A funny thing appears to be happening on the way to Big Data nirvana. The assumption was that massive data lakes based on instances of the open source Hadoop framework would dominate the IT landscape, both on-premises and in the cloud. However, as more data became inexpensively available in the cloud, many organizations now appear to be foregoing Hadoop in favor of other, less complex approaches.
A collection of open-source software utilities, Apache Hadoop provides a storage and processing framework for networked computers solving problems involving massive amounts of data and computation. It was introduced in 2006.
See also: Special Report: Why Companies Use Hadoop
Today, providers of Hadoop-based platforms are clearly struggling. Following the merger of the Cloudera and Hortonworks, the combined company reported a loss of $103 million for the first quarter on sales of $187.5 million and replaced its CEO. Mapr Technologies announced it is shutting down operations while looking for a buyer.
On the plus side, however, IBM and Cloudera have announced an alliance under which IBM will sell and support offerings from Cloudera. Previously, IBM has a similar relationship with Hortonworks. Now that relationship is being extended to the combined entity, says Daniel Hernandez, vice president of data and artificial intelligence at IBM.
“We don’t see any signs of customers slowing down,” says Hernandez.

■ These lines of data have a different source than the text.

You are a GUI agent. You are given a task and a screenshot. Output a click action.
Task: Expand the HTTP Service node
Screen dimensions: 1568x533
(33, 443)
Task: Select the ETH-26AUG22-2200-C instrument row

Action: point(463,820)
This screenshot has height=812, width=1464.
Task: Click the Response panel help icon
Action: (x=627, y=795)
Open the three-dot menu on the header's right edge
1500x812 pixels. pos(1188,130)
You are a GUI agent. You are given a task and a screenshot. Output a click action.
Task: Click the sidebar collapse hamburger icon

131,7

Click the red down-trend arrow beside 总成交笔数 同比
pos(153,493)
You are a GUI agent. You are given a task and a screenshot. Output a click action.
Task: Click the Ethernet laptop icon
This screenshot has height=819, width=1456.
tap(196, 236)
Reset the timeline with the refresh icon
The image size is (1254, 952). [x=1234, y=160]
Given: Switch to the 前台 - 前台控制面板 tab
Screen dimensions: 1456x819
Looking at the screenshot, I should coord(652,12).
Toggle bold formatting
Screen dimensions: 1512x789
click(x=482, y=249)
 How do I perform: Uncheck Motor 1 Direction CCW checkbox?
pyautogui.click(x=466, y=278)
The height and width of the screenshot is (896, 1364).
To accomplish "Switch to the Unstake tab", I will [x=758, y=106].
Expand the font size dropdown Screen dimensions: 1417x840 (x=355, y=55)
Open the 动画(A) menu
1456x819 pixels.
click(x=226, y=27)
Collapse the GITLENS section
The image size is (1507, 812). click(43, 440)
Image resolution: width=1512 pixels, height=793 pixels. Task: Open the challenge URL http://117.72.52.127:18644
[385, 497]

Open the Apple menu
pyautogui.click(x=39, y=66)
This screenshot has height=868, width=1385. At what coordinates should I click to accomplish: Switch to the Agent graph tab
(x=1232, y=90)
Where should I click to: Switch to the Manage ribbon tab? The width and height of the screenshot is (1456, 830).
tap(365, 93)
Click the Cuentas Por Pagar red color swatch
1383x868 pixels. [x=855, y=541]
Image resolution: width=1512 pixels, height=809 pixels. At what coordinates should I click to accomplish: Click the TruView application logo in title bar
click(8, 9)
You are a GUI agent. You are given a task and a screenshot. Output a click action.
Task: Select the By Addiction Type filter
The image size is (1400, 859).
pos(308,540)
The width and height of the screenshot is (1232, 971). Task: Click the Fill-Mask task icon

Near Real-Time Driving New Approaches
Customers are not only processing more data than ever on-premises and in the cloud, they’re also increasingly trying to access that data in near real-time, notes Hernandez. That requirement is driving organizations to make more extensive use of the Apache Spark in-memory computing framework that is part of the core Apache Hadoop distribution, he adds.
At the same time, customers are embracing a wider variety of Big Data platforms that include everything from document databases from MongoDB to instances of relational databases that have been extended to handle much larger volumes of data, Hernandez acknowledges. IBM makes all those offerings available alongside the Hadoop distribution from Cloudera.
Meanwhile, MongoDB this week at its annual conference launched an Atlas Data Lake, which allows end users to directly query object-based storage on the Amazon Web Services (AWS) public cloud. The offering is positioned as a direct competitor to rival Big Data platforms, says Seong Park, MongoDB VP of prod marketing and dev relations
“This approach makes it easier to scale out,” Park says.
Moving Away from One Primary Platform
Data may be the “new oil”, but the number of platforms relied upon to process that data has never been greater. The biggest issue many organizations will confront in the months ahead is simply training their staffs to manage polyglot data platforms. Multiple copies of the same data are also likely to reside in platforms employed for different use cases depending, for example, on the latency requirements of the application.
Regardless of what vendor supports the underlying platform, platforms such as Hadoop are not going to fade away any time soon. Rather, the idea there can only be one primary platform will yield to a much more nuanced approach that will put a premium on data management processes applied across a much wider variety of platforms.